Madame [U] a relevé appel le 7 juin 2017.

Dans ses dernières conclusions du 5 septembre 2019 , elle demande à la cour :

- de réformer le jugement déféré ;

- statuant à nouveau :

- de dire et juger impossible la prise en compte des deniers personnels apportés pour l'achat immobilier et donner tous les effets à la clause contenue dans l'acte authentique d'achat ayant mentionné une division à part égale ;

- de dire et juger que la convention d'indivision emporte la prise en charge des frais indivis sur l'immeuble à frais commun à part égale entre chacun des coïndivisaires ;

- de retrancher des meubles meublants la somme de 250 euros , contrepartie en valeur des propres de madame [U] ;

- de supprimer toute indemnité d'occupation à la charge de madame [U] , ou , à titre subsidiaire , la réduire ou la limiter à la période où madame [U] n'était pas ennuyée par le comportement de monsieur [G] ou à compter de la délivrance de l'assignation en partage, soit le 15 février 2012 ;

- de dire que la masse active est de 106 250 euros et la masse passive de 5 761,70 euros ;

- de dire et juger que la part respective des indivisaires après imputation des récompenses et dettes personnelles de madame [U] envers monsieur [G] et vice et versa est de :

* pour madame [A] [U] : 49 619,30 euros ;

* pour monsieur [I] [G] : 50 869,00 euros ;

- à titre subsidiaire , avant-dire-droit , d'ordonner une nouvelle expertise judiciaire avec mission:

* d'isoler les règlements effectués pour le règlement du crédit immobilier à la lumière du fonctionnement de la famille d'alors et de la lecture de la totalité des comptes communs du couple et de leurs comptes nominatifs et ce du 13 novembre 2001 au 31 mai 2010 ;

- d'attribuer au titre de modalités de partage à madame [U] de manière préférentielle l'immeuble indivis ;

- d'ordonner la publication de l'arrêt au service de la publicité foncière ;

- de désigner maître [M] à l'effet de procéder aux opérations de liquidation et de partage;

- de débouter monsieur [G] de toutes ses demandes plus amples ou contraires ;

- de condamner monsieur [G] à lui payer la somme de 3 000 euros sur le fondement de l'article 700 du code de procédure civile.

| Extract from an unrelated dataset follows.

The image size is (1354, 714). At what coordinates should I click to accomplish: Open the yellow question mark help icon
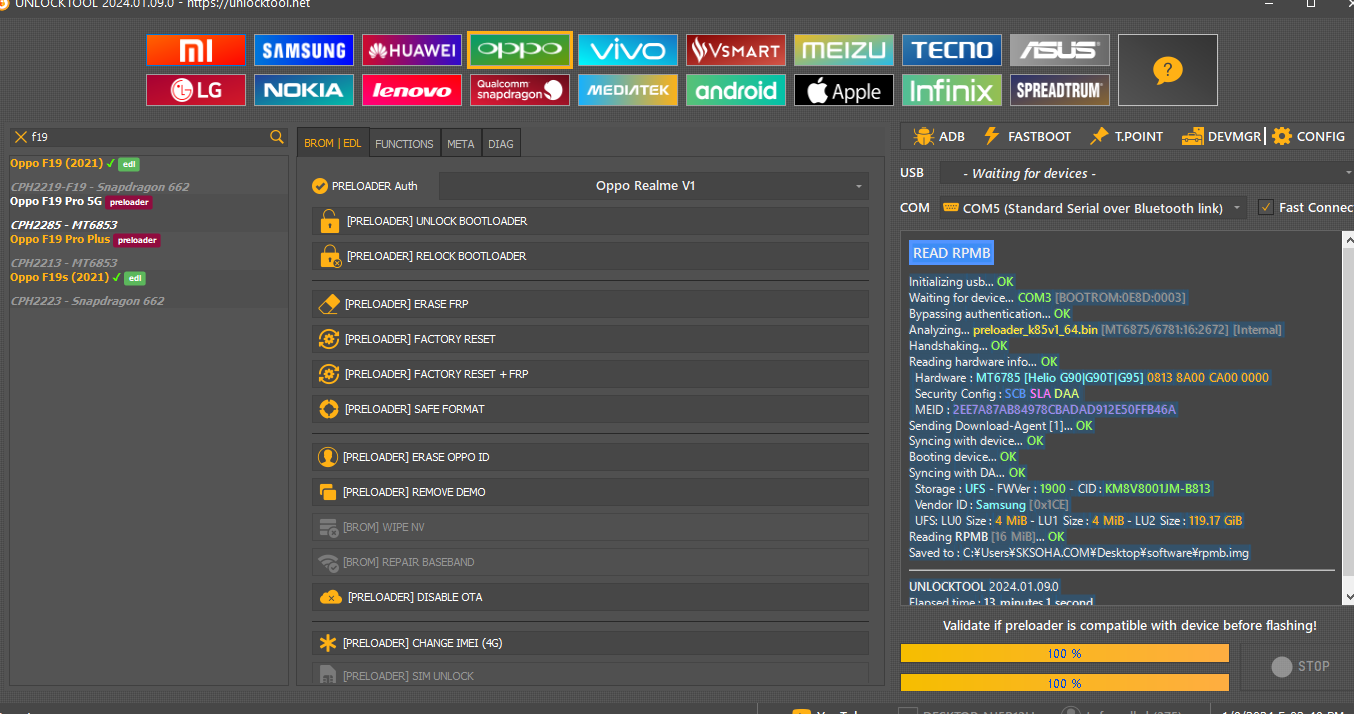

Elle conteste l'estimation du bien immobilier faite par l'expert.

Elle indique de surcroît concernant les meubles meublants être propriétaire du lave-linge et du canapé.

Sur l'indemnité d'occupation , elle indique que les deux enfants du couple sont restés avec elle; qu'il n'y a donc pas lieu à indemnité d'occupation , ou qu'elle doit être réduite ;

que , de plus, c'est contre son gré qu'elle est demeurée dans le logement , puisqu'elle s'est vue refuser ses demandes d'un logement social .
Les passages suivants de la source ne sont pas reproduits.